Cantoral Zuchi sostiene que los eventos comerciales o culturales tienen música, y que la música debe de entenderse como un bien primario:
“Si vas a un restaurante, partido de futbol, a un spa, siempre hay música y nosotros hemos negociado con las autoridades correspondientes la protección al derecho de autor. Tenemos representantes que entregan instructivos especiales a quienes utilizan la música comercialmente, y la reglamentación tiene candados muy claros para impedir fraudes.
“De esa forma tenemos, para los agremiados que logran que sus canciones sean grabadas y que reportan un mínimo de ganancia,: el derecho a la salud en el IMSS, jubilación, gastos de marcha, asesoría de autores y un bono de fin de año.”
–Se dice que la mesa directiva gana muchísimo dinero por la recaudación.

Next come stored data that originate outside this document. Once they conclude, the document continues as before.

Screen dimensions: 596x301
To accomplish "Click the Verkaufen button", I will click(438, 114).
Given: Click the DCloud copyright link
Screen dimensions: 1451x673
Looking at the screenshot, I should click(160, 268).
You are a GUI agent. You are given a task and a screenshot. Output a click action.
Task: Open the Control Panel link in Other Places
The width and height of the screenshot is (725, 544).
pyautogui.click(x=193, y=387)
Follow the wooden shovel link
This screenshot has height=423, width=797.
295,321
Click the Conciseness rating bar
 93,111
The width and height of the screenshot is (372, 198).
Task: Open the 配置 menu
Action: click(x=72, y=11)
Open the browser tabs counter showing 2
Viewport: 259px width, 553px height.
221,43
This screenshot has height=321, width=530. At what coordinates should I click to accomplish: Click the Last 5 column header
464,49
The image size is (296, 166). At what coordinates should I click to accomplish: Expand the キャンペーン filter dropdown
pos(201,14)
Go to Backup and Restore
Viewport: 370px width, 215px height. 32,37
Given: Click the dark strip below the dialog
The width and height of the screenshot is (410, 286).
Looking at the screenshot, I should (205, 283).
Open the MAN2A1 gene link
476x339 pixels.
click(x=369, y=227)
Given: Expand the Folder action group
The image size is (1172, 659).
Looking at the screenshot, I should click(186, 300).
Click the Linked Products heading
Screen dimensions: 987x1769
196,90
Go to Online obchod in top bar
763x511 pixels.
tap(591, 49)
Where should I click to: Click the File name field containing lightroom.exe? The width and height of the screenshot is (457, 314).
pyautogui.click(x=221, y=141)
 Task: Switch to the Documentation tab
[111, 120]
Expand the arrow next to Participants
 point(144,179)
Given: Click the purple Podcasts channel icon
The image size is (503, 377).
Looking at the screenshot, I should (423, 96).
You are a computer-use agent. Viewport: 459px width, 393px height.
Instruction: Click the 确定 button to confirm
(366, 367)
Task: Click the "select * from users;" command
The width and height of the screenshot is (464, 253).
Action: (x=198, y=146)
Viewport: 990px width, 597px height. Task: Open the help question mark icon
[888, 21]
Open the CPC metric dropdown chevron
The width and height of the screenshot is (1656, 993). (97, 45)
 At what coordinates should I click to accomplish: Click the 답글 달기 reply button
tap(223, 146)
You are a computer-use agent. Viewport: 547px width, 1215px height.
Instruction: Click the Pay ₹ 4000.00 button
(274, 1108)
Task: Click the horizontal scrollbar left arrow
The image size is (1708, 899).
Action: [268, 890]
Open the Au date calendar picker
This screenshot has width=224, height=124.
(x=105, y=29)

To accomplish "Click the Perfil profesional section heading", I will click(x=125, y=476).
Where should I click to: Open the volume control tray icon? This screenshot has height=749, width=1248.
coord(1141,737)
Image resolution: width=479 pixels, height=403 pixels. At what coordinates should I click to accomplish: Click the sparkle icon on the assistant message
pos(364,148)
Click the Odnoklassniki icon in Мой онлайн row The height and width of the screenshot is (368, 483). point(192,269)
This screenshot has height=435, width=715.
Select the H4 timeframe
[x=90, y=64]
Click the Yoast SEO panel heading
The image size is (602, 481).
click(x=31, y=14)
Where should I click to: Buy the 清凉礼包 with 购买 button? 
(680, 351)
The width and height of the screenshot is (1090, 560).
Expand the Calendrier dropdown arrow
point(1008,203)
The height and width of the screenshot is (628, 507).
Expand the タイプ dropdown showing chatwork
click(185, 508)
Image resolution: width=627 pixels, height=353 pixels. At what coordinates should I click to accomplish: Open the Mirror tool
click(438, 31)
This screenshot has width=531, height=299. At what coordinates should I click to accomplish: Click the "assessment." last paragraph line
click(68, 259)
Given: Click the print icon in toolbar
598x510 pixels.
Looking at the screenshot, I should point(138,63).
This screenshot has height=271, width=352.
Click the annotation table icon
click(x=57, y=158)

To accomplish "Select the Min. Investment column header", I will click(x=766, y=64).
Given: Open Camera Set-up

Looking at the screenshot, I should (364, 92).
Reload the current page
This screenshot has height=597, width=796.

–Cada dos o tres meses somos auditados, la mesa directiva es elegida democráticamente y tenemos con nosotros a los principales autores mexicanos y a muchos del extranjero. ¿Usted cree que Juan Gabriel, Reyli, Mario Dom o Joan Sebastian, los descendientes de José Alfredo Jimemez, Alex Lora, Café Tacvba, Gloria Trevi y Carlos Lara, por mencionar unos cuantos, nos dejarían manejar sus regalías si no hubiese transparencia?
“Ninguno ganamos lo suficiente para la carga de trabajo que hay que mover.”
–Su padre, ¿ganaba muchísimo?
–Mi padre ya era un autor mundial cuando entró a la SACM. Era un cantautor y había estado frente a reyes y reinas. Era un autor extraordinario y tenía el plus de que además cantaba y tocaba piano y guitarra. Sus ganancias eran por presentarse y no por regalías. No necesitaba a la SACM para hacer dinero, más bien puso dinero para mejorar las cosas.
“Tenía dinero suficiente para haberse comprado una casa en el Pedregal y se la compró en Lindavista, la rehizo y le triplicó su valor. Igual pudo haber comprado una casa en Nueva York y la compró en Brownsville. Comenzó desde abajo y sabía lo que cuesta ganar dinero.
“Yo le ayudaba a hacer remodelaciones junto con un albañil. Estoy orgulloso de mi padre y amo su memoria, tengo hermanos muy talentosos y no compito con ellos. Yo soy un experto en derechos de autor y podría vivir de sólo dar asesorías en el mundo. No soy una persona pública y me precio de ser un trabajador de la cultura de tiempo completo, y ni los lujos, joyas, casas y demás me importan. Lo que a mí realmente me entusiasma es mi trabajo.”